---- DATASET CONTENT

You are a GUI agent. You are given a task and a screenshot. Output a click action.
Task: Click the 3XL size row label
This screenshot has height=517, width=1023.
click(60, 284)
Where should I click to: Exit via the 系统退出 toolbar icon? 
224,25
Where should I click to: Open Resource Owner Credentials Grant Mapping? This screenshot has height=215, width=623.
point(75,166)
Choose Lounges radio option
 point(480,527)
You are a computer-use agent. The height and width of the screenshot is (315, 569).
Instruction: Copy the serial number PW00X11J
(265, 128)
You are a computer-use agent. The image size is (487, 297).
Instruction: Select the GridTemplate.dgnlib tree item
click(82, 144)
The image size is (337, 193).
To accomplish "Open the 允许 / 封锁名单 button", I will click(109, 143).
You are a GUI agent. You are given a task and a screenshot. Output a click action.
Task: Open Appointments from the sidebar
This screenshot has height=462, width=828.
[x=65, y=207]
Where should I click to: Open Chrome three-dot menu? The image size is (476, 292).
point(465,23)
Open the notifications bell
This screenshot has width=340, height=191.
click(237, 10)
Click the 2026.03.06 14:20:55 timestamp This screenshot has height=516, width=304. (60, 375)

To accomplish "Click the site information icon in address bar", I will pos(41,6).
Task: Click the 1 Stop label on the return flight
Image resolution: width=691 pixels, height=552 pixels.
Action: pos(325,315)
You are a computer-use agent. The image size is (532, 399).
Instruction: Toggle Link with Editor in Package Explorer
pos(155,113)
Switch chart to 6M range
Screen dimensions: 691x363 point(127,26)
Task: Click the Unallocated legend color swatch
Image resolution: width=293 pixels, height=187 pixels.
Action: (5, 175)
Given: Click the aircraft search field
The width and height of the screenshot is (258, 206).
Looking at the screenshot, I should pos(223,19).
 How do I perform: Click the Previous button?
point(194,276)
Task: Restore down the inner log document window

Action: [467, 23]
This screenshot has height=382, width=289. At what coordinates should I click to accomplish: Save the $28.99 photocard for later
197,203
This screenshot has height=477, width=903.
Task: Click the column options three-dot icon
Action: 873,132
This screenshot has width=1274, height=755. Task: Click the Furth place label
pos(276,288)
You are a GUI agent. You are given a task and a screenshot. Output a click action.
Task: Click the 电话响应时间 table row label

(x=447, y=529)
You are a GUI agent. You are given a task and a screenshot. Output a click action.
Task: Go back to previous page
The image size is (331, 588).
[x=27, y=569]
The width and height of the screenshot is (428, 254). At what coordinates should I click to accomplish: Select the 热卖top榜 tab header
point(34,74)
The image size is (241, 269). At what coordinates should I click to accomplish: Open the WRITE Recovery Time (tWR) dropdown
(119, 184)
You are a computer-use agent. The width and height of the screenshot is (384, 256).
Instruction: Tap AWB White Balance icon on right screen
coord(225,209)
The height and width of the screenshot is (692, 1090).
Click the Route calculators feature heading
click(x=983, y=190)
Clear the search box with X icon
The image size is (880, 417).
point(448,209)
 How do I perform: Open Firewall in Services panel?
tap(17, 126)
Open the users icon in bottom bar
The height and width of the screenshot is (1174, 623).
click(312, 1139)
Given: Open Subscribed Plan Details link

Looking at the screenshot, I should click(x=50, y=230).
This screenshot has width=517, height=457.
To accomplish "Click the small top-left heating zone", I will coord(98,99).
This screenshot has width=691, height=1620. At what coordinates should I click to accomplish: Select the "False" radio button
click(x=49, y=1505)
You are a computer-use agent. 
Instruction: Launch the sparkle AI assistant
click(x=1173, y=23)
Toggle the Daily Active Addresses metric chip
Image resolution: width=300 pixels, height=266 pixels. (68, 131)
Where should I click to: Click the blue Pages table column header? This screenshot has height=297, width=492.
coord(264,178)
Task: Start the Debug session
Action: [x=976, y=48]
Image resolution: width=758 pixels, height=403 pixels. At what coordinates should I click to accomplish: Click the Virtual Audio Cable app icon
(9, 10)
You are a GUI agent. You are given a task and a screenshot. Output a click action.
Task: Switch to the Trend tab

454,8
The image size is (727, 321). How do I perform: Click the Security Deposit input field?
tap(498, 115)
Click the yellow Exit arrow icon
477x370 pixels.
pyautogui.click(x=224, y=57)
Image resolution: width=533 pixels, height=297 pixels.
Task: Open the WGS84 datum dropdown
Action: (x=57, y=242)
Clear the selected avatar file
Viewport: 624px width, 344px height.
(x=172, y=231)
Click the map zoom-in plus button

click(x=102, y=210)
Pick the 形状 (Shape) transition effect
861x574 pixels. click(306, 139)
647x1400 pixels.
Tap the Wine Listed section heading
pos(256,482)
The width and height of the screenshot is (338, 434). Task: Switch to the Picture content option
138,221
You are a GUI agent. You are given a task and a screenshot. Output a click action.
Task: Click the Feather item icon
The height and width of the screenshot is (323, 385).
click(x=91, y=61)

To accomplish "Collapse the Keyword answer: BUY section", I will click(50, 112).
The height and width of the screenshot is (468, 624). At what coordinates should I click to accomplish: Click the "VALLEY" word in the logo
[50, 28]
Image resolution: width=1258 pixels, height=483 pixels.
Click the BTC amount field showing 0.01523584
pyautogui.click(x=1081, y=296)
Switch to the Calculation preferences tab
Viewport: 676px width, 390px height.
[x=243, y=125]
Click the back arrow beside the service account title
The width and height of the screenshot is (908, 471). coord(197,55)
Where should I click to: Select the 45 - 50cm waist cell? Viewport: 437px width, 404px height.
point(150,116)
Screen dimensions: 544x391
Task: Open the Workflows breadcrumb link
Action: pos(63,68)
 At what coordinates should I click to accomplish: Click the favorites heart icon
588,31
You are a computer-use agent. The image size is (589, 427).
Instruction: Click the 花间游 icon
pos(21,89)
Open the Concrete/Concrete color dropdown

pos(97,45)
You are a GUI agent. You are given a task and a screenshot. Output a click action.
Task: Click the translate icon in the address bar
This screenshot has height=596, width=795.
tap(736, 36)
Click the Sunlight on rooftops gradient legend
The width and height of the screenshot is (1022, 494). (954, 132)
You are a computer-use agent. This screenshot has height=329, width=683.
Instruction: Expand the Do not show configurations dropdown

--------

Among the records above, extract exactly the lines from the line with "This screenshot has height=382, width=289." to the line with "You are a computer-use agent. The width", both lines included, and leave out the rest.

> _ANSWER TO THE PROBLEM_
This screenshot has height=382, width=289. At what coordinates should I click to accomplish: Save the $28.99 photocard for later
197,203
This screenshot has height=477, width=903.
Task: Click the column options three-dot icon
Action: 873,132
This screenshot has width=1274, height=755. Task: Click the Furth place label
pos(276,288)
You are a GUI agent. You are given a task and a screenshot. Output a click action.
Task: Click the 电话响应时间 table row label

(x=447, y=529)
You are a GUI agent. You are given a task and a screenshot. Output a click action.
Task: Go back to previous page
The image size is (331, 588).
[x=27, y=569]
The width and height of the screenshot is (428, 254). At what coordinates should I click to accomplish: Select the 热卖top榜 tab header
point(34,74)
The image size is (241, 269). At what coordinates should I click to accomplish: Open the WRITE Recovery Time (tWR) dropdown
(119, 184)
You are a computer-use agent. The width and height of the screenshot is (384, 256).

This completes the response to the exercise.